Quoted text:
|---|
DivEmulator
Adrian Lees (1349) 122 posts |
Amusing myself for a couple of days, I’ve written a Module akin to the FPEmulator which implements the OPTIONAL ARMv7 SDIV/UDIV hardware divide instructions. It runs on ARMv7 without that hardware and ARMv5 and likely all 32-bit OS targets. I shall make the full source and test application available soon, once I’ve done a bit more testing, as a freebie. The point of this post was both to make people aware that a solution to ARMv7-targetted div/non-div binaries exists, and to solicit thoughts of whether this should be extended to other instructions. Of course the DDE tools do not yet make full benefit ot the ARMv6/7 extensions, but we should be moving towards that, and I thought such a module could help? |
Theo Markettos (89) 919 posts |
What is the performance hit these days of emulated instructions v library calls? Does that make a soft instruction something you can put up with, or something to avoid at all costs? Given that Cortex A7 and A15 support hardware divide, any feelings for how it would be if code was compiled with that by default? |
Ben Avison (25) 445 posts |
Interesting idea. Also, it occurs to me that since a division by zero still throws an undefined instruction exception on Cortex-A15 and later, presumably you could re-use such a module to throw a more RISC OS like Divide-by-zero error? Though for backward compatibility’s sake I suspect you should really enable the zero case to branch into the C library’s existing cleanup code (or BASIC’s, for that matter). Perhaps there’s a case for adding a new OS_ChangeEnvironment handler, with the default handler throwing the error and the C and BASIC runtimes installing their own? |
Jeffrey Lee (213) 6048 posts |
If we’re adding a new environment handler, then I think we should bite the bullet and make some more fundamental changes to how program environment is handled, e.g. so that system() and friends don’t need to do quite so much low-level work to save and restore their state. Also, a new environment handler won’t work if you’re using DivEmulator on a machine with an older kernel. Although I guess it might be possible for something like the CallASWI module to add support for it. Regarding SDIV/UDIV use in the C compiler, we could easily get some gains for existing code by updating the CLib __rt_udiv/__rt_sdiv functions to use the instructions. Although it is a bit disappointing that those functions require the remainder to be returned. Sure, calculating the remainder is easy, but I’d imagine it would also add an extra stall of a few cycles while it waits for the divide result to be calculated (on Cortex-A7, at least; on A15 I guess it would be hidden by the out-of-order execution). |
Theo Markettos (89) 919 posts |
CLib stubs is a good idea. I wonder if it’s possible to do the CPU test in the CLib jump table initialisation code, so that the jump table points to the right routine for your architecture. It could also work for ROM linking, if the ROM linker can be made CPU aware. My gut feeling is that the double branch used in calling an SCL function is probably less expensive (thanks to branch prediction) than an undefined instruction trap, though I have no data for that. |
Adrian Lees (1349) 122 posts |
From my reading of the ARM documentation, the Cortex-A15 implements the ARMv7-A profile, which does not raise exceptions when a divide-by-zero occurs; instead it is defined as returning a result of zero. Only for ARMv7-R is there a configurable exception. So, my module returns zero too. Modifying CLib would give a transparent gain for older applications, and yes, the check should only be done at initialisation. That would perhaps mostly benefit ported applications, division being frowned upon in the RISC OS/ARM world, generally. Ultimately when the compiler is updated, which I may be interested in tackling at some point since my final year project was writing a C compiler for RISC processors, it would be best to make it use the division instructions, IMHO, because there are hidden costs in calling into the CLib library, such as constraints upon register usage. The idea behind the DivEmulator module was to permit the use of a single binary on all ARMv7-A targets with the instructions used directly. The undefined instruction trap is definitely more expensive than calling into CLib because of the requirement to save/restore context registers and because I haven’t done any clever cacheing (unlike in Aemulor); it does simply fetch, decode and execute the instruction (as per the FPEmulator). I see no reason that both solutions cannot co-exist. |
Adrian Lees (1349) 122 posts |
First version uploaded |
Ben Avison (25) 445 posts |
Well, it makes perfect sense considering they were designed when it was unthinkable that an ARM would have division instructions. If you’re doing division longhand, then the remainder falls out as the value in one of the working registers used in the calculation, so is available with zero cycles cost. Given that it’s quite a common use case that a program requires both results of the division, getting both results from the same call will often halve the time you’d otherwise need. You could add new runtime functions which don’t bother with the remainder, to enable it to be returned a bit quicker on Cortex-A15 and later – but if timing was that critical, I expect you’d probably want to be inlining the instructions instead, wouldn’t you?
|---|
[Entries on where items appear]
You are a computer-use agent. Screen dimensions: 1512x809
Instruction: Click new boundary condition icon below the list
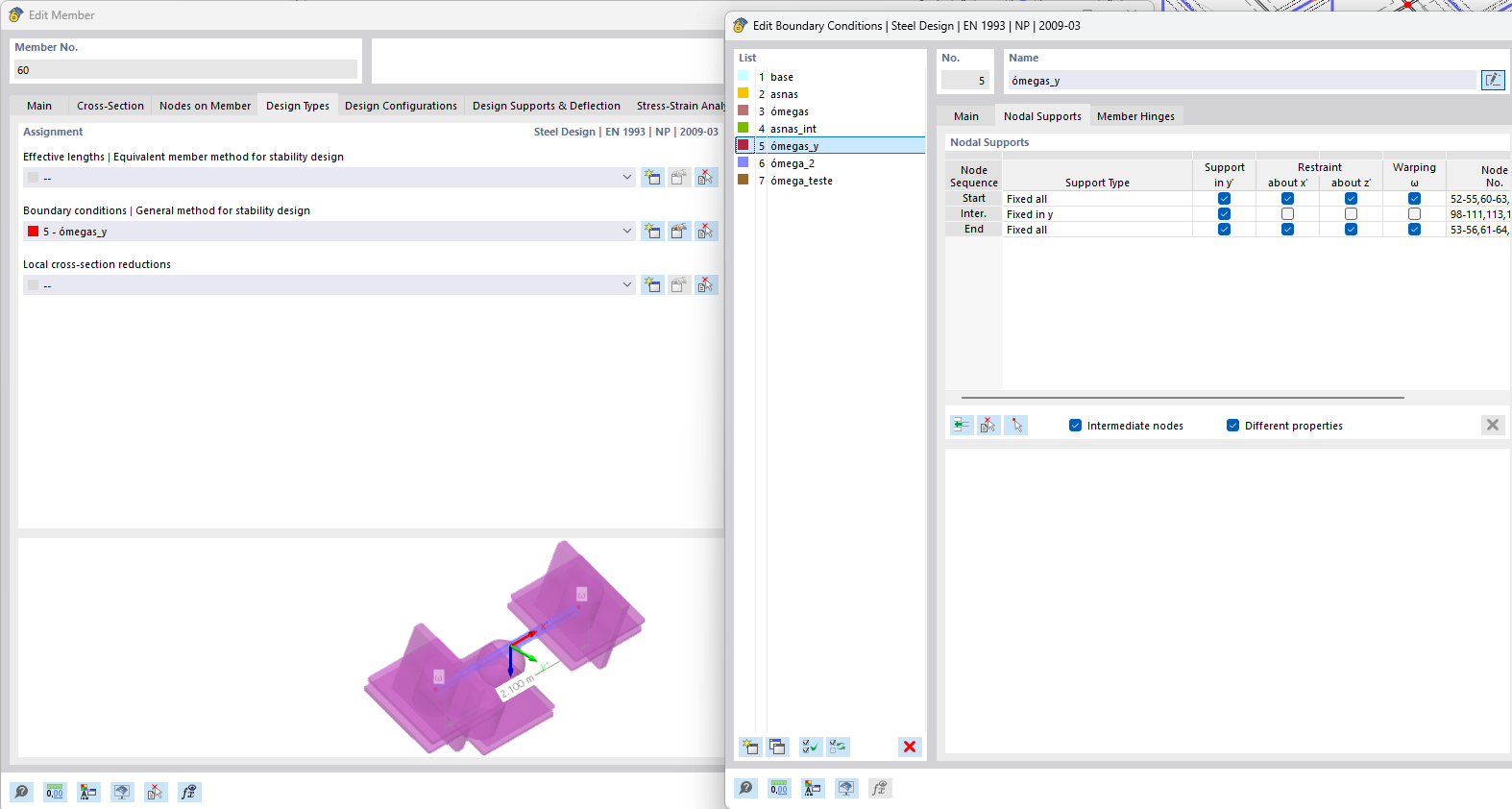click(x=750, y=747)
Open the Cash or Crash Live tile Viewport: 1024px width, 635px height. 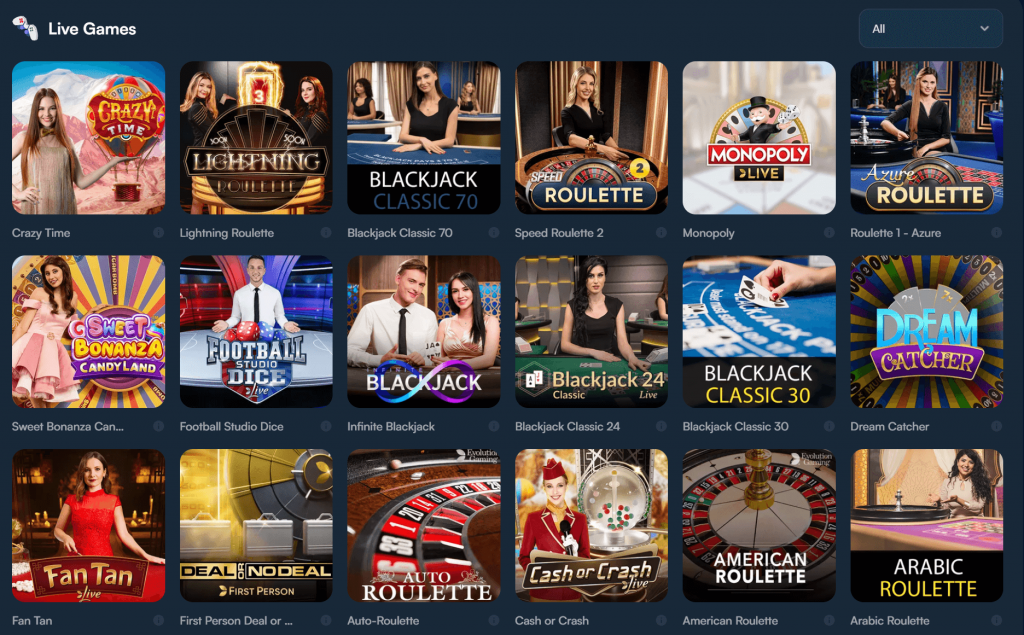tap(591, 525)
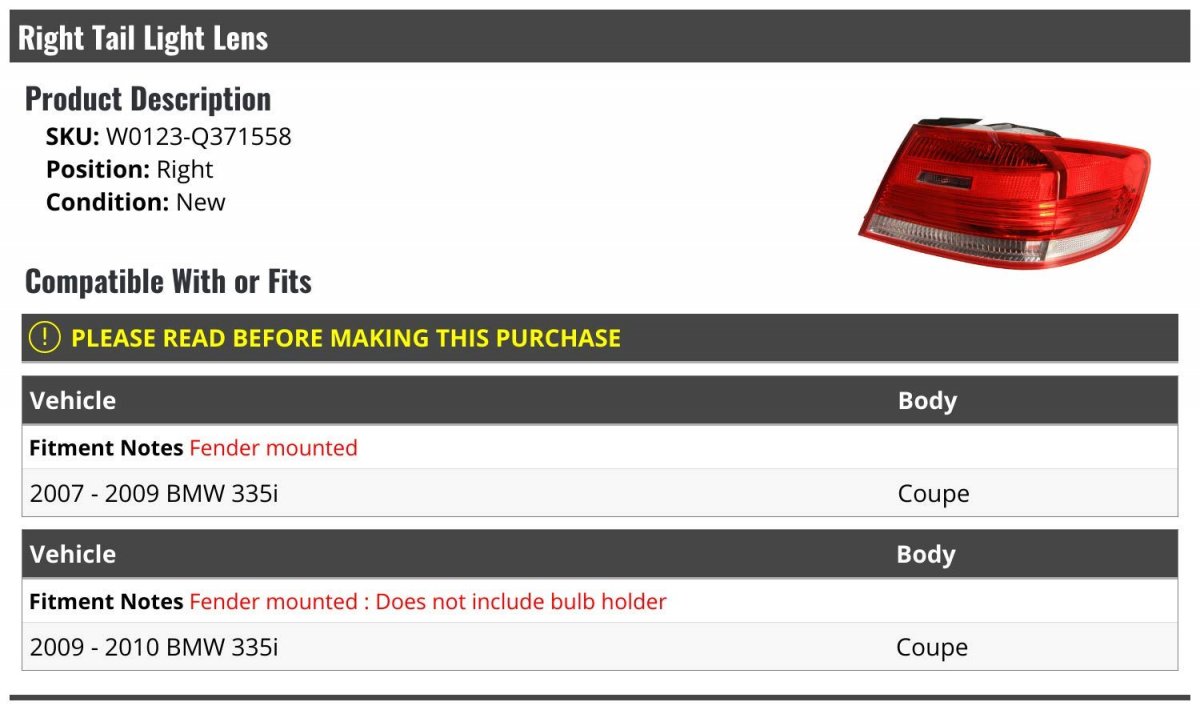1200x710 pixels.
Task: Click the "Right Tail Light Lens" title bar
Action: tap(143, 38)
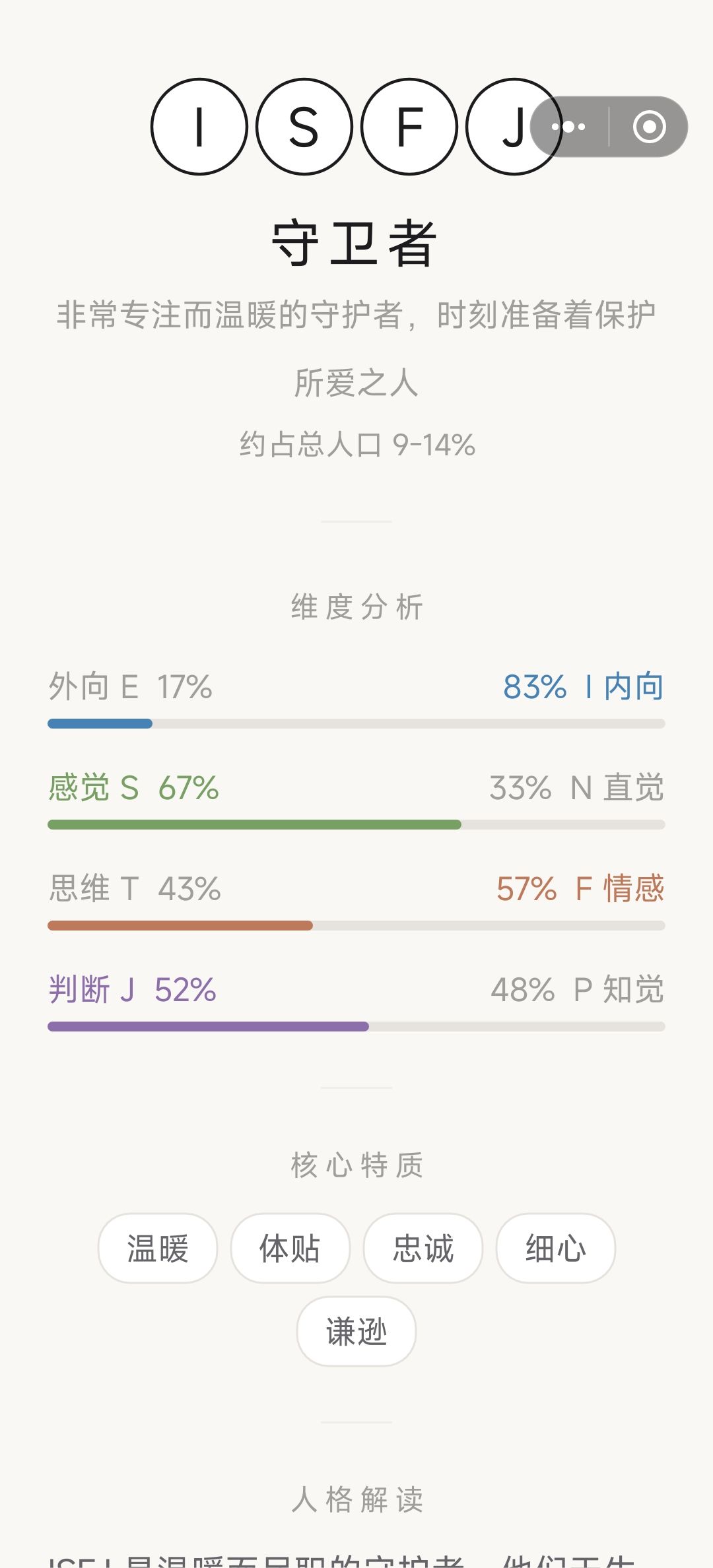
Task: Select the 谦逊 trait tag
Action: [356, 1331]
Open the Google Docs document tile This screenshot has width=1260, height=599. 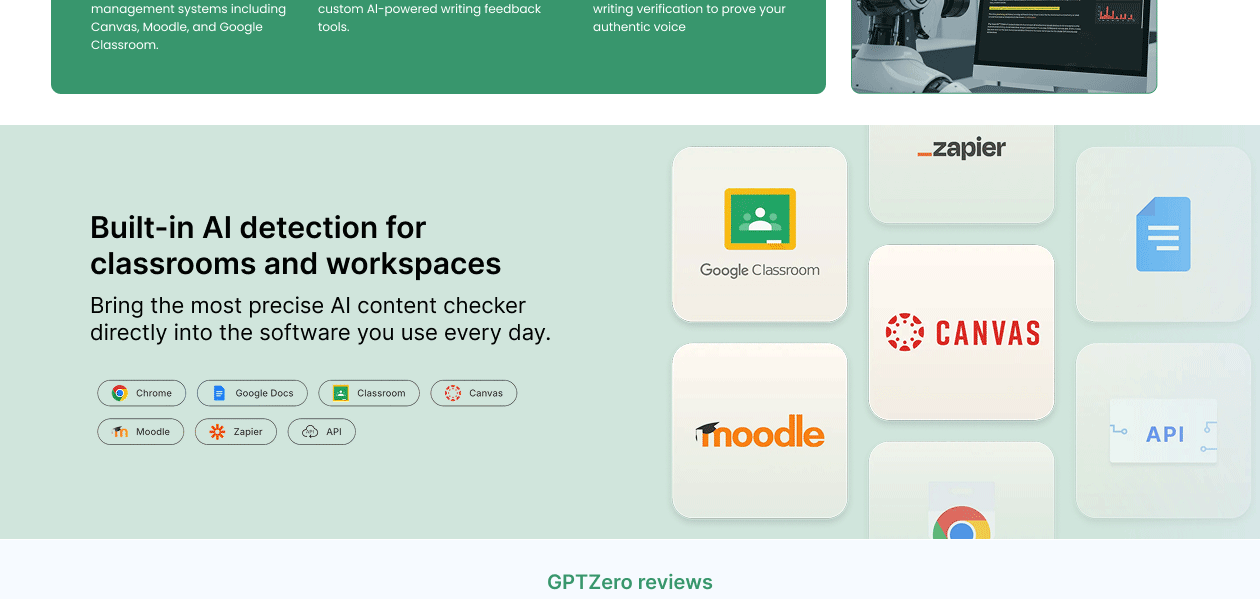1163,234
|---|
Problems to solve:
A. Do these statements agree with the DivEmulator thread? (i) The DivEmulator module runs on ARMv5. (ii) Adrian Lees says the undefined instruction trap costs less than calling into CLib. (iii) Adrian Lees reads the ARM documentation as saying that a divide-by-zero on ARMv7-A returns zero. Answer yes or no for each, and quote the words of the thread that decide it.
B. How might the DivEmulator thread go on after its final post? Carry it further from that point.

Task-by-task answers:
A.
(i) Yes: "It runs on ARMv7 without that hardware and ARMv5 and likely all 32-bit OS targets."
(ii) No: "The undefined instruction trap is definitely more expensive than calling into CLib"
(iii) Yes: "the Cortex-A15 implements the ARMv7-A profile, which does not raise exceptions when a divide-by-zero occurs; instead it is defined as returning a result of zero."

B.
Good point. I never noticed that when they extended SDIV and UDIV to the ARMv7-A profiles, they removed the exception behaviour. I see that ARMv8-A follows the ARMv7-A behaviour, so I guess that’s here to stay. It’s a shame because it means that a general-purpose division routine needs to do TEQ denominator, #0 BEQ divide_by_zero UDIV quotient, numerator, denominator which increases the cycle count, whereas an exception (which wouldn’t be taken most of the time) would effectively turn this into a “lazy” check, and would avoid corrupting the flags for good measure. Still, we have no power over ARM’s design decision.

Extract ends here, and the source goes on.